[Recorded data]
'''
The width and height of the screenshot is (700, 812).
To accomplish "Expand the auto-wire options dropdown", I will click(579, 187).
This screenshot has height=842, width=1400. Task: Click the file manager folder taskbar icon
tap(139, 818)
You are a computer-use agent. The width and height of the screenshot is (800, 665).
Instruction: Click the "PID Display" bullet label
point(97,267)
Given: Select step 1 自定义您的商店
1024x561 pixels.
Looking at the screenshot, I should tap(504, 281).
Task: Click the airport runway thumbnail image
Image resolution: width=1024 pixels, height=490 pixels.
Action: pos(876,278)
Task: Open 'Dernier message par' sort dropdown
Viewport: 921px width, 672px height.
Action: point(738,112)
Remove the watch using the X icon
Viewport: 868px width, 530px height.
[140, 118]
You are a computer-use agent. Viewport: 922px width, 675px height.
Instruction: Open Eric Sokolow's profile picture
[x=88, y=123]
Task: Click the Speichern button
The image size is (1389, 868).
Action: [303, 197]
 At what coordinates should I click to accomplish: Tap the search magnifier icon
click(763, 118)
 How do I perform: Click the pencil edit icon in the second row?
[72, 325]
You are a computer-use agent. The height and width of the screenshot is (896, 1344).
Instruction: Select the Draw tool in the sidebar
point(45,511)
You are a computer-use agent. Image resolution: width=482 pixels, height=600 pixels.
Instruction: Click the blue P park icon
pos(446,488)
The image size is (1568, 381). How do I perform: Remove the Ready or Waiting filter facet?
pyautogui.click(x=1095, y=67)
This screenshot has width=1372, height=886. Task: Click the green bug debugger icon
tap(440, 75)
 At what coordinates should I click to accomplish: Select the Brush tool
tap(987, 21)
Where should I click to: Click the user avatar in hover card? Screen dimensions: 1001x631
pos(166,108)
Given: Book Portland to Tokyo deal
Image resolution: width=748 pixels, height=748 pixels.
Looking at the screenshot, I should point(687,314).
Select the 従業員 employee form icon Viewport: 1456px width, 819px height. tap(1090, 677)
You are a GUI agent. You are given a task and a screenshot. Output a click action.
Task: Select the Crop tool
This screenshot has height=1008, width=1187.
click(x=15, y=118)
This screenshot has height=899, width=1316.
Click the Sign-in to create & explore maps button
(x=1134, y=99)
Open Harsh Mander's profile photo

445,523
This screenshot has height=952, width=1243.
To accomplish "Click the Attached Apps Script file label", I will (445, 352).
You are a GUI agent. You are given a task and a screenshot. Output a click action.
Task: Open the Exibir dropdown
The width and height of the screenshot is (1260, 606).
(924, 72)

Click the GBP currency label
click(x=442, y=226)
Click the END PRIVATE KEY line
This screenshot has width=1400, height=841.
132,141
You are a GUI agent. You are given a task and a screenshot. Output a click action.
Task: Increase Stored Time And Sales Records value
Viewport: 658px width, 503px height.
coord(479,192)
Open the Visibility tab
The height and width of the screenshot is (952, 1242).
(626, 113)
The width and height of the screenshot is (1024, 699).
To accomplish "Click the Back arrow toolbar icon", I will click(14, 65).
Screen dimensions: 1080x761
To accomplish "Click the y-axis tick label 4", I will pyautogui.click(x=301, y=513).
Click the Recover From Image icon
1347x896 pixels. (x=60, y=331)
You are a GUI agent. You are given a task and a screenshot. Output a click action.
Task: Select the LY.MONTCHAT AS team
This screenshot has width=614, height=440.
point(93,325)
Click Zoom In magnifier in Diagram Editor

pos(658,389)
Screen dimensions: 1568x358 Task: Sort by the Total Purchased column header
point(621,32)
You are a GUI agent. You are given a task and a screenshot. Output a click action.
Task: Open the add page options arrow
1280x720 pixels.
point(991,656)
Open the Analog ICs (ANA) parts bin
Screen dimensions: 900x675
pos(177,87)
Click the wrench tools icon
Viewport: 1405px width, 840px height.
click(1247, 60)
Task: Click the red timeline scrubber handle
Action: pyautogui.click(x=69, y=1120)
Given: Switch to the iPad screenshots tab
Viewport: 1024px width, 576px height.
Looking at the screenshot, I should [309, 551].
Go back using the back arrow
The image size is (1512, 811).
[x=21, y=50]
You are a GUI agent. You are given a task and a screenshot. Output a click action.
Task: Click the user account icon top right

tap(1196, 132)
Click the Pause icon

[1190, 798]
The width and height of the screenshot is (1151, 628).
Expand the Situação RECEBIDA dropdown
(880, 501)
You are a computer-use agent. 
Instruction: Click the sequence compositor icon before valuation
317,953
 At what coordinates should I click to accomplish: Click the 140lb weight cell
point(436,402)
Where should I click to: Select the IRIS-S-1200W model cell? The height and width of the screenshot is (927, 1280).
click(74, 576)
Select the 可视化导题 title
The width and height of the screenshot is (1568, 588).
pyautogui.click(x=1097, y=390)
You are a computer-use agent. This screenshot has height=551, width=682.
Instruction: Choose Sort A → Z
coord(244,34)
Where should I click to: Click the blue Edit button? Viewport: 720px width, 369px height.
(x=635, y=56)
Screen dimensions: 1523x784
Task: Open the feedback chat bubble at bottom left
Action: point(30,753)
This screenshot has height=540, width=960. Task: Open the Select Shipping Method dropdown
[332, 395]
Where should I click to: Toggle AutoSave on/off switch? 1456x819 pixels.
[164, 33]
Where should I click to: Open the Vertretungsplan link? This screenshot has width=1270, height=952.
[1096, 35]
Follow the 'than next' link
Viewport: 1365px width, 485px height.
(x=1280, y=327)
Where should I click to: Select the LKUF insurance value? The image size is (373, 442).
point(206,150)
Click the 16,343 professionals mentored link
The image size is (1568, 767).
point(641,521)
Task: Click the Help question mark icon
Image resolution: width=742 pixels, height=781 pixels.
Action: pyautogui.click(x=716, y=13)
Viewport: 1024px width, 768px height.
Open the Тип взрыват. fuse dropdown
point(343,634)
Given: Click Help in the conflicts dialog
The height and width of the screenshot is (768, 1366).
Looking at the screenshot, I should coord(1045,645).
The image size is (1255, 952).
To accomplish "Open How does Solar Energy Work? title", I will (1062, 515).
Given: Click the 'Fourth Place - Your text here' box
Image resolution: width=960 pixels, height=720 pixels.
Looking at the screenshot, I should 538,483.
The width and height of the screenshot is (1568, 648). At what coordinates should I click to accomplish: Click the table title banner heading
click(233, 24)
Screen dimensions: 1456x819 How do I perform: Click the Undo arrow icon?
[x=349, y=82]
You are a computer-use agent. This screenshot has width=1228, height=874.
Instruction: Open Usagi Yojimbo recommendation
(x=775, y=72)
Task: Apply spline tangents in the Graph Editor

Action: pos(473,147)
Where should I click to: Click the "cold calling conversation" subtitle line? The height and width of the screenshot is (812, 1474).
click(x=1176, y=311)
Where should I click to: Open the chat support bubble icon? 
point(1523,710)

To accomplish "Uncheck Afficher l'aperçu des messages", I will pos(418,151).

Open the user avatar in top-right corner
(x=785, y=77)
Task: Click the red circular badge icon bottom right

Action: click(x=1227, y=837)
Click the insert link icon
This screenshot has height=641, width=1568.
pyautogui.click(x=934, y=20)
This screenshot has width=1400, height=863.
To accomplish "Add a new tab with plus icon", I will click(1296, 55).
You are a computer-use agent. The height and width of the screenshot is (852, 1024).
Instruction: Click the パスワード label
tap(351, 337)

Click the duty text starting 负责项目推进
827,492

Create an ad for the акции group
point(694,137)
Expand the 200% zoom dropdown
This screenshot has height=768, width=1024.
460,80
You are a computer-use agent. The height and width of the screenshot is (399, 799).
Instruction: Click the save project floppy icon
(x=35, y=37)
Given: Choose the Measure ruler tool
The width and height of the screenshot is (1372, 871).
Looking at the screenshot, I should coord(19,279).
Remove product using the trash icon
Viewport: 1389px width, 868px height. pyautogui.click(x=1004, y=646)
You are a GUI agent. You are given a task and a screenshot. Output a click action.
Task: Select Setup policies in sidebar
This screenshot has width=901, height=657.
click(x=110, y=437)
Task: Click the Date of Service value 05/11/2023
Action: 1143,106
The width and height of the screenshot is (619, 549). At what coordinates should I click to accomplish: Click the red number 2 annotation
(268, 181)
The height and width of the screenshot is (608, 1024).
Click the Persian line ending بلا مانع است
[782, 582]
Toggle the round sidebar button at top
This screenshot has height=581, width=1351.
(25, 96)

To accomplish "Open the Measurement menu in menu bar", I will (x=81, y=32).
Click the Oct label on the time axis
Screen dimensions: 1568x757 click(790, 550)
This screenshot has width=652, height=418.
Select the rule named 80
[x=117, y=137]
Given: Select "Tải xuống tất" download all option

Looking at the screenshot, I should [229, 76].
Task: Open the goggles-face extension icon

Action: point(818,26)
'''
Exercise aim:
Set out everything from the line containing "This screenshot has width=1372, height=886." down to the line containing "tap(987, 21)" as a numbered list, both of those lines included and blank lines left out.

Answer to the task:
1. This screenshot has width=1372, height=886. Task: Click the green bug debugger icon
2. tap(440, 75)
3.  At what coordinates should I click to accomplish: Select the Brush tool
4. tap(987, 21)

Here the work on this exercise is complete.